Société

Droit d’accès à l’information: Inquiétant recul

Par Amine ATER | Edition N°:4821 Le 26/07/2016 | Partager
Les Conseils des ministres, du gouvernement et les politiques économiques frappés du secret
Des dispositions en contradiction avec l’esprit de la Constitution
Le projet de réforme transmis à la chambre des Conseillers

Les craintes de la société civile se sont confirmées. La version du projet de loi sur le droit d’accès à l’information, adopté en séance plénière à la Chambre des représentants, est en contradiction avec l’esprit d’élargissement du champ des données accessibles aux citoyens, comme cela est prévu par la Constitution. Les amendements proposés par les groupes parlementaires ainsi que les mémorandums soumis par les ONG n’ont pas été pris en considération. Comme nous l’avons souligné à plusieurs reprises sur nos colonnes, la liste des exceptions prévues risque de vider ce droit de son sens. Outre le secret qui marque certains sujets comme la sécurité intérieure et extérieure de l’Etat, la défense nationale ou encore les données personnelles, généralement prévues dans les lois similaires à l’international, d’autres barrières limitent davantage l’accès des citoyens à l’information. Il s’agit d’un véritable recul par rapport à la situation actuelle. En vertu de la version adoptée par les députés, les données relatives à la politique monétaire, économique et financière du pays, figurent aussi dans la liste des exceptions. Idem pour les délibérations des Conseils des ministres et du gouvernement, le détail des investigations et enquêtes administratives, les procédures judiciaires sauf en cas d’accord des autorités compétentes. Or, jusqu’à présent une grande partie de ces informations sont disponibles et communiquées au grand public. Seuls les débats des commissions parlementaires ont été retirés de la liste des exceptions, en dépit de la pression de certains groupes de la majorité, qui voulaient consacrer l’omerta autour des réunions de ces commissions. Sauf que cela ne changera rien à la situation actuelle. Le rejet de cet amendement répondait plus au souci d’éviter d’être en contradiction avec la Constitution qu’à une volonté d’ouverture. Rien ne garantit que ces réunions soient rouvertes au public. L’interdiction d’accès qui frappe actuellement les journalistes, privés de suivre les discussions portant sur des projets de loi stratégiques, est prévue par l’article 68 de la Constitution, qui stipule que «les réunions des commissions parlementaires sont secrètes».
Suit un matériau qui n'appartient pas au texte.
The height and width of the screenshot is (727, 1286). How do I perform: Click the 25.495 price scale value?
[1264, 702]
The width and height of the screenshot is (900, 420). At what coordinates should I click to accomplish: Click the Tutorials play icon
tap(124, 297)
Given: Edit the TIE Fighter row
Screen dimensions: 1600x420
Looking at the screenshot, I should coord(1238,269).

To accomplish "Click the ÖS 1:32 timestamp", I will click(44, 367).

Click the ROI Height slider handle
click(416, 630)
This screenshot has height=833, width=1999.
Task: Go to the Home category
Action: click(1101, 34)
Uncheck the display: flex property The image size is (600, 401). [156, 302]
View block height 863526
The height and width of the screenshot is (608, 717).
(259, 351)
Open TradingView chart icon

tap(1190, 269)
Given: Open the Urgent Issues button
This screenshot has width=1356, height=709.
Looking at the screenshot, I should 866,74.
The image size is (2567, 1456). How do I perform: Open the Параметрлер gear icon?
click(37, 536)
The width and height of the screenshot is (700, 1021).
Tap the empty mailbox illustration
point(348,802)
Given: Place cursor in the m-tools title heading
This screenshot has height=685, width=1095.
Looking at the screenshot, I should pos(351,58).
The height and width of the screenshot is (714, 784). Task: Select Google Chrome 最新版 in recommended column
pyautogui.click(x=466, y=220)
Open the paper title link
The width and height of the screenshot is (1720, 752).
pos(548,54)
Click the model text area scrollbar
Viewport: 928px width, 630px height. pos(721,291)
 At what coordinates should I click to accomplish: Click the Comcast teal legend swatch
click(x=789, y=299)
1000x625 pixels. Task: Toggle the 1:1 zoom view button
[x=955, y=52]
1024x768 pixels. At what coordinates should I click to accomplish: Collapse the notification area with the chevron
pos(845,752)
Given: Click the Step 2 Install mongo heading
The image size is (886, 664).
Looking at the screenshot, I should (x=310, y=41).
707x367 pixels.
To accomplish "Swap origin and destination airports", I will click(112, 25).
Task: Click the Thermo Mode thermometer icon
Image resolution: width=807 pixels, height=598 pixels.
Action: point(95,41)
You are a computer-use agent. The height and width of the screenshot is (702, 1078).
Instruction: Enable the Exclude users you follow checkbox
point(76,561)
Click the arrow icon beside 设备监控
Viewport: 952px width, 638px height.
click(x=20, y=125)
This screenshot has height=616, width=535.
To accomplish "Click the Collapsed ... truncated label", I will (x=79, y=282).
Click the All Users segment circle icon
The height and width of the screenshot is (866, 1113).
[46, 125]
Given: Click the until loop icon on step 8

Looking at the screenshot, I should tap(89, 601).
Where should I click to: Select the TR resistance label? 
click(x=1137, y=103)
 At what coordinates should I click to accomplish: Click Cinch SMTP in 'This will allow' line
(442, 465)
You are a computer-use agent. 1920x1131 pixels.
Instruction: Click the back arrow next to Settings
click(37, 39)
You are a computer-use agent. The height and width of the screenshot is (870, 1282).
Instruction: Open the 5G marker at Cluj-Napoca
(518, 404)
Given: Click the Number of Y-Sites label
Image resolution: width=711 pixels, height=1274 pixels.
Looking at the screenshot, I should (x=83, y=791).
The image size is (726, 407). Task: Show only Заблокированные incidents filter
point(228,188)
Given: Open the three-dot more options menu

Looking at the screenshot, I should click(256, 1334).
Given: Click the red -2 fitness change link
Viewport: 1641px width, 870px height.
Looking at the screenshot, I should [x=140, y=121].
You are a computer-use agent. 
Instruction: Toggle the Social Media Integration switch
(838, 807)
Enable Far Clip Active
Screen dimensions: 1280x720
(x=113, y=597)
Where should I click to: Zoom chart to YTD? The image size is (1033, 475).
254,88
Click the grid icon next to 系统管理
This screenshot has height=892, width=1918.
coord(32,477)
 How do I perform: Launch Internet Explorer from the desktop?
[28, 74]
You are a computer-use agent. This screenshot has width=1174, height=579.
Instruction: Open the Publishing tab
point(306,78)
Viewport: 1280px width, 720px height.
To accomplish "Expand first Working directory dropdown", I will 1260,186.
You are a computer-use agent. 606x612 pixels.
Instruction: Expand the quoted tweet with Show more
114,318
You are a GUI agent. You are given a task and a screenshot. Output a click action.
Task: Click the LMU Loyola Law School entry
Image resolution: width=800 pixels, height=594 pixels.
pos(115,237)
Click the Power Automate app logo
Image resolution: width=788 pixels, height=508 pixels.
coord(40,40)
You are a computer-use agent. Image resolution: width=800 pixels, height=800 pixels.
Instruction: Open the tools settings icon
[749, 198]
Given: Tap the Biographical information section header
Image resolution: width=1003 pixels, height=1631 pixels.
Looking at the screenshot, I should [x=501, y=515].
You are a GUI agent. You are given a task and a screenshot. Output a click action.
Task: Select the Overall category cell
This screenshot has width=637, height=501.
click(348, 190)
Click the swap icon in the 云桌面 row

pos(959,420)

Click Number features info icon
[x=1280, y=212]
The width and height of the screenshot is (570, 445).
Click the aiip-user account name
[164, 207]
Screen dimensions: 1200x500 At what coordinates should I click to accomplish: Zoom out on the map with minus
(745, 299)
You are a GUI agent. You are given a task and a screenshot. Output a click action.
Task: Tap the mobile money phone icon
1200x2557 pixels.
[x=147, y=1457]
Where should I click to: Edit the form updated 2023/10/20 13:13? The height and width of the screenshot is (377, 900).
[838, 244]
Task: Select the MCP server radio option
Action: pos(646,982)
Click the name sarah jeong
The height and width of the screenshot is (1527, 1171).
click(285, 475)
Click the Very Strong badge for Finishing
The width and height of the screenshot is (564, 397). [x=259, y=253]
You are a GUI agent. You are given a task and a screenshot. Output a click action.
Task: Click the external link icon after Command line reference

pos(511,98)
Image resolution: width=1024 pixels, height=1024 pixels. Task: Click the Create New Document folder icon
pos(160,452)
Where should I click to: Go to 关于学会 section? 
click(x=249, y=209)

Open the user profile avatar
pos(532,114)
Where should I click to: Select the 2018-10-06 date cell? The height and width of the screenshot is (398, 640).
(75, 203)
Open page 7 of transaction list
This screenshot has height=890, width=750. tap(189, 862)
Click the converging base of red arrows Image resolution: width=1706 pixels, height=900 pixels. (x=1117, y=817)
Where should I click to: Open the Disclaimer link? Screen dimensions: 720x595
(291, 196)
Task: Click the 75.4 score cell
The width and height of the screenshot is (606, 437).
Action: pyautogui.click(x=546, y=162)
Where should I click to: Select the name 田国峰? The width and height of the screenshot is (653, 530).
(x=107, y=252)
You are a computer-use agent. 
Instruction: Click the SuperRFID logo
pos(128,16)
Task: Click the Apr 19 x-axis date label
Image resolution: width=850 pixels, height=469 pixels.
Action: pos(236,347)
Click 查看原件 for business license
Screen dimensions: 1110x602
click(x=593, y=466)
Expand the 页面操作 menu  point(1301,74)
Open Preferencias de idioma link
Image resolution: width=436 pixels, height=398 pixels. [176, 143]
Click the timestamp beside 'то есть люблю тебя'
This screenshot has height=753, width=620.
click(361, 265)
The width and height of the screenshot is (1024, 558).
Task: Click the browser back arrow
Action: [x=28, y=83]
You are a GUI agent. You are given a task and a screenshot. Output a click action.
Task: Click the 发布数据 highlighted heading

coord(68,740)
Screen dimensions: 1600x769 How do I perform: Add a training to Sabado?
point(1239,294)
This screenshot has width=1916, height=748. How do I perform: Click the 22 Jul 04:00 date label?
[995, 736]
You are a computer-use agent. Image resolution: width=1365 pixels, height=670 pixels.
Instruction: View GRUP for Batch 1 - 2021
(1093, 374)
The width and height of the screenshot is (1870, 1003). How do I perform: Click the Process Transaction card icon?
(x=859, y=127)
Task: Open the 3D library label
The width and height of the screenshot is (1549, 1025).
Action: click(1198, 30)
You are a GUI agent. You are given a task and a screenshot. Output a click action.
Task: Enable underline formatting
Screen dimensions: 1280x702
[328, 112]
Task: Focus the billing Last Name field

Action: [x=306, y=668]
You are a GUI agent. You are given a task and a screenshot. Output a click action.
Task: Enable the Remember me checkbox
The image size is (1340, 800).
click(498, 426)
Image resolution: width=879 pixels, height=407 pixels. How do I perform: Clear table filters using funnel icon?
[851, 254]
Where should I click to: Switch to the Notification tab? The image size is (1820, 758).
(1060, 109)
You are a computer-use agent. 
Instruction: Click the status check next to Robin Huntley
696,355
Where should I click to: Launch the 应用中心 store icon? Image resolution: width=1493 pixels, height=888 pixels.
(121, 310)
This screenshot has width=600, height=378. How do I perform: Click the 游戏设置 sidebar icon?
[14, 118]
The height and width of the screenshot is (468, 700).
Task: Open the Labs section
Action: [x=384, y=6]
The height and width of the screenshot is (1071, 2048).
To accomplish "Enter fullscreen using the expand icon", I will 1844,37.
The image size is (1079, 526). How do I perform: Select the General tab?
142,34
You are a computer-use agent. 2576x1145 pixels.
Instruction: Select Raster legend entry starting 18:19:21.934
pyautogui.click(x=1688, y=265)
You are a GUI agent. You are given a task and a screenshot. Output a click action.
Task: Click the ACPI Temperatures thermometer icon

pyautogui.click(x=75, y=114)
Aujourd’hui, le texte a été transféré à la Chambre des conseillers. L’opposition, en force, pourrait y introduire certains amendements. Mais le gouvernement pourrait toujours compter sur sa majorité confortable à la 1ère Chambre en 2e lecture.
Le projet de loi 31-13 se donne officiellement pour objectif de favoriser un accès des citoyens aux informations, données et statistiques tous formats confondus (chiffre, infographie, image ou encore enregistrement audio et vidéo…) qui rentrent dans le cadre de rapports, études voire de publications. Les demandeurs peuvent exercer ce droit au niveau des administrations publiques, des tribunaux, des 2 Chambres du Parlement, des Collectivités territoriales ou encore des entités publiques et privées chargées de la gestion d’un bien public. Revendiqué par plusieurs associations et partis de l’opposition, le droit d’accès à l’information a été également reconnu aux étrangers établis au Maroc. Le législateur a aussi prévu la possibilité de réutilisation ou de publication des informations délivrées tant que la source et la date de publication y figurent. 
En vertu de ce texte, les établissements publics seront tenus de publier «le maximum» de données notamment au niveau de leurs sites web. Le gouvernement a refusé de réduire le délai de réponse, comme cela a été revendiqué par les groupes de l’opposition. Il a été maintenu à 30 jours. En cas de refus, l’administration concernée devra justifier sa décision au requérant.

La Commission nationale du droit d’accès à l’information

Pour assurer la «transparence» des services et administrations publics, le législateur a mis en place une Commission à cet effet. Présidée par le président de la CNDP (commission nationale de contrôle de la protection des données à caractère personnel), elle est rattachée au chef du gouvernement et compte 2 membres désignés par le chef du gouvernement (représentants des administrations publiques), 1 membre désigné par le président de la Chambre des représentants, un délégué des «archives du Maroc», un représentant du CNDH ou encore un membre issu du Médiateur.